==== Material to process ====

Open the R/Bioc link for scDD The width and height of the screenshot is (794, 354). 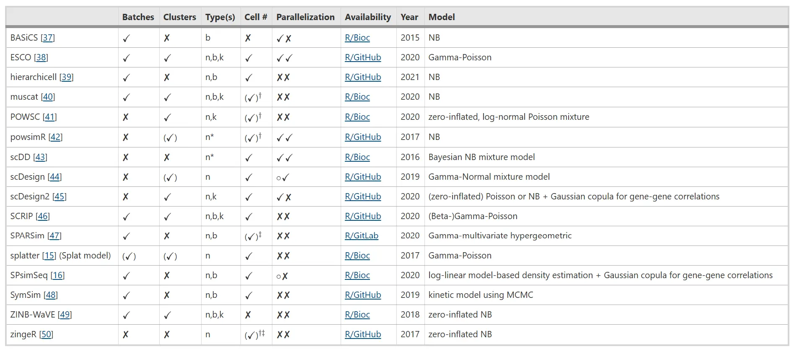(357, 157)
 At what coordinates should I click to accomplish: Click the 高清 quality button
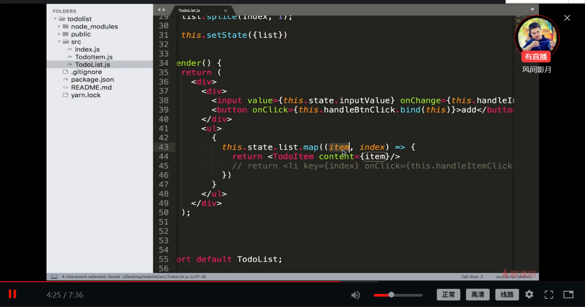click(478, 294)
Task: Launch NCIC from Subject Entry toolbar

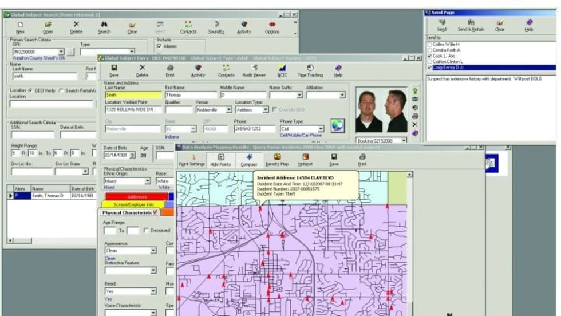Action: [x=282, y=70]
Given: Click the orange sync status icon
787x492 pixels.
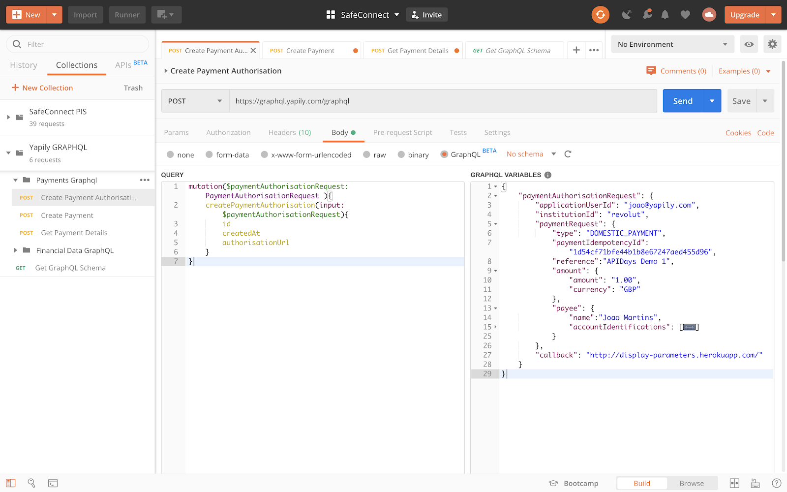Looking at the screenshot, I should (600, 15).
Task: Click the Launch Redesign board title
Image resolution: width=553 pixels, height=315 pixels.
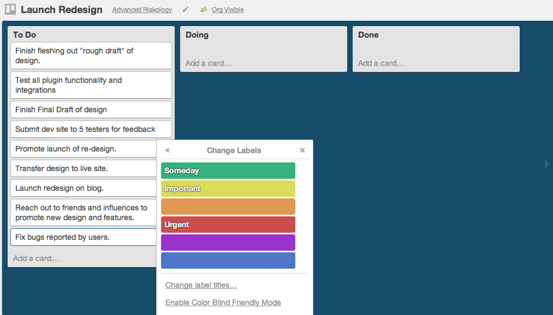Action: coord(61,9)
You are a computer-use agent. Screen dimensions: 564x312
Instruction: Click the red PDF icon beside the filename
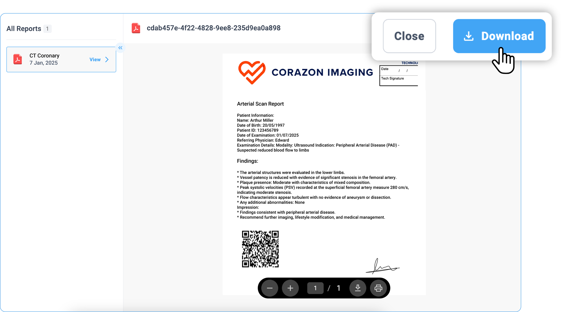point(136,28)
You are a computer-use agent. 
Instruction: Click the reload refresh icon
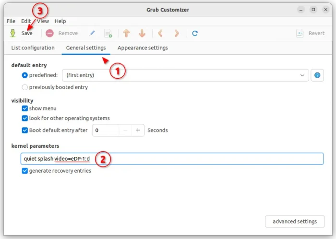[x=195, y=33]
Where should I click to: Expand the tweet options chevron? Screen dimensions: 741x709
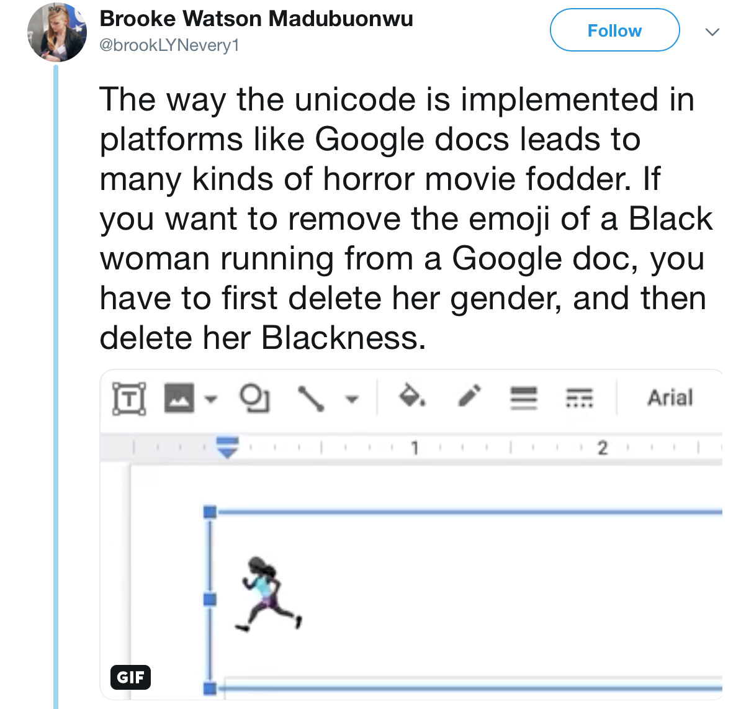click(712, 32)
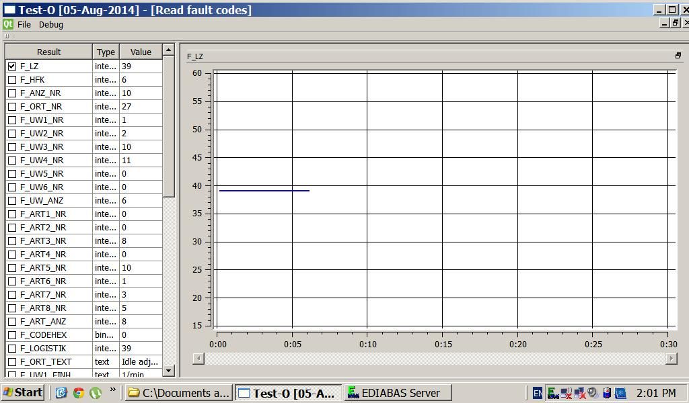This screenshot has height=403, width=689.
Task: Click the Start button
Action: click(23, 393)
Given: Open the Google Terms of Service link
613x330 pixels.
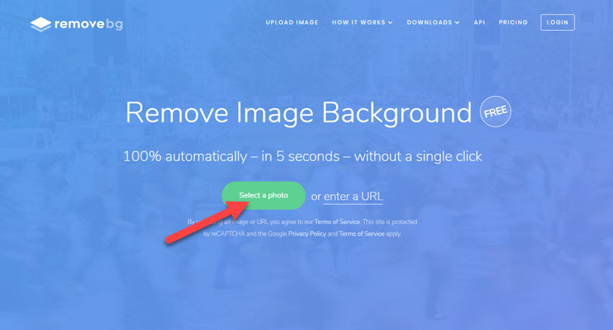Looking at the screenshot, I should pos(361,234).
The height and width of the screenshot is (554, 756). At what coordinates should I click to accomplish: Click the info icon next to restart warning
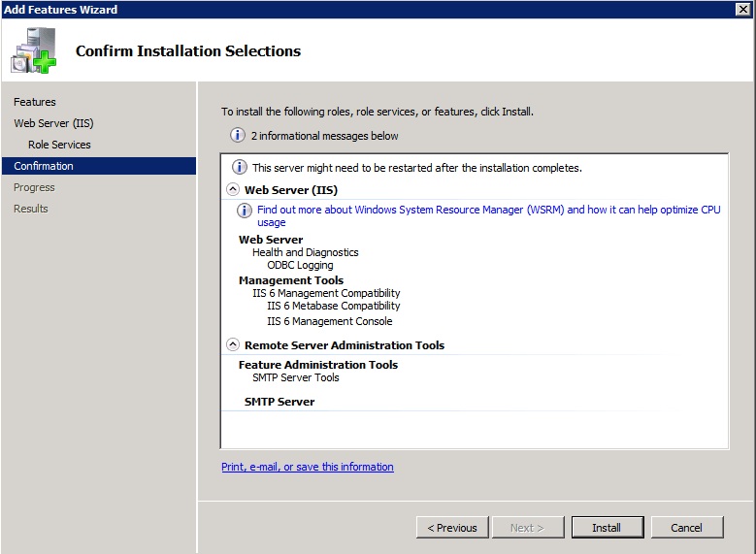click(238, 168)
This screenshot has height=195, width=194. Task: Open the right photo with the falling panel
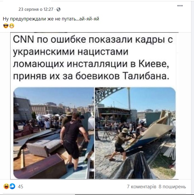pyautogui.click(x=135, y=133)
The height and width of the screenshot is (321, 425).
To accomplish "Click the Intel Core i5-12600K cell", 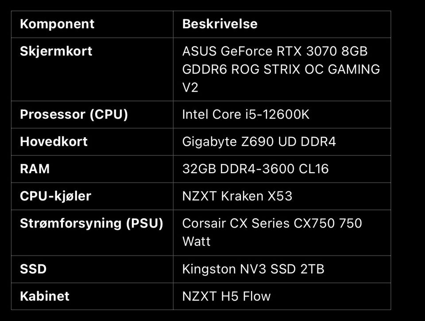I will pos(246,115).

====

## [Try it]
Go through the entries and copy every line that has "agent".

## [Exercise output]
You are a computer-use agent. Screen dimensions: 564x312
You are a computer-use agent. 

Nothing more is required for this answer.